Physicians typically screen for diabetes at 40 but if patients are obese, they may be tested at 35. Women who develop diabetes during pregnancy or anyone with a parent or sibling with diabetes should also be tested earlier.

If tests identify patients as "prediabetic," that means that they do not have diabetes yet, but are at risk of progressing to diabetes. Usual tests include hemoglobin A1C (A1C) levels, with higher values meaning greater risk. A1C levels less than 5.7 are considered normal; prediabetics have levels of 5.7-6.4 and diabetics have A1C levels of 6.5 or higher.

When a patient is diagnosed as diabetic or prediabetic, there are key things to do.

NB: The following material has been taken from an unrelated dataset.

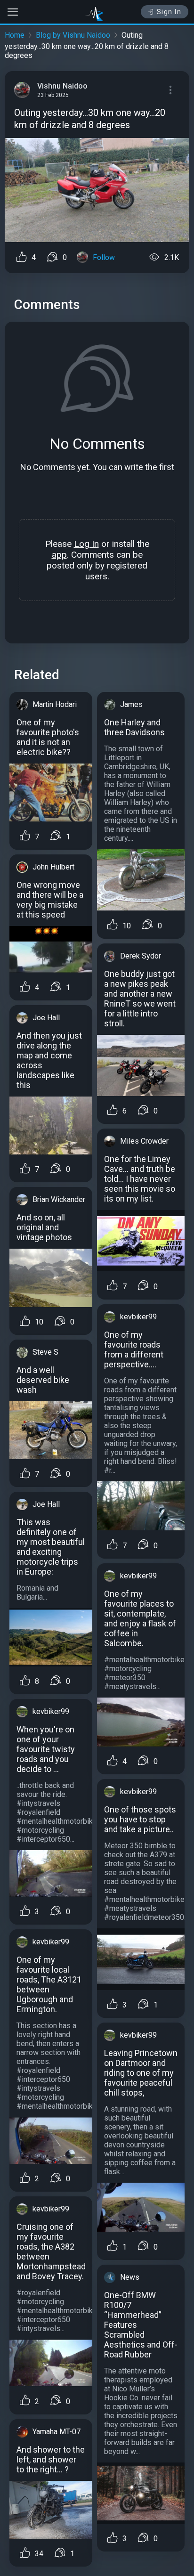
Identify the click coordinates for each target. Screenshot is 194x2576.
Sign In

First, move toward a Mediterranean diet that focuses on more vegetables, less meat and whole grains – which is good for all of us, not only people with diabetes. If this is too difficult at first, patients can focus on avoiding five things – sweets, rice, bread, pasta and potatoes – as well as cutting out soda and smoking. Exercising (at least brisk walking) for 30 minutes, five days a week, with the goal of increasing to an hour every day, is also key.

In addition to diet and exercise, managing diabetes means setting up regular appointments with your health care provider to test A1C levels, and also make sure related health issues are controlled.

For people with diabetes, medication often accompanies lifestyle changes. Metformin is one of the most common, but some people will eventually need insulin. For obese patients with diabetes, bariatric surgery may also be an option.

Diabetes is a serious condition, but it doesn't have to be scary. With regular medical care, exercise and a healthy diet, patients can keep it in check and lead healthy lives.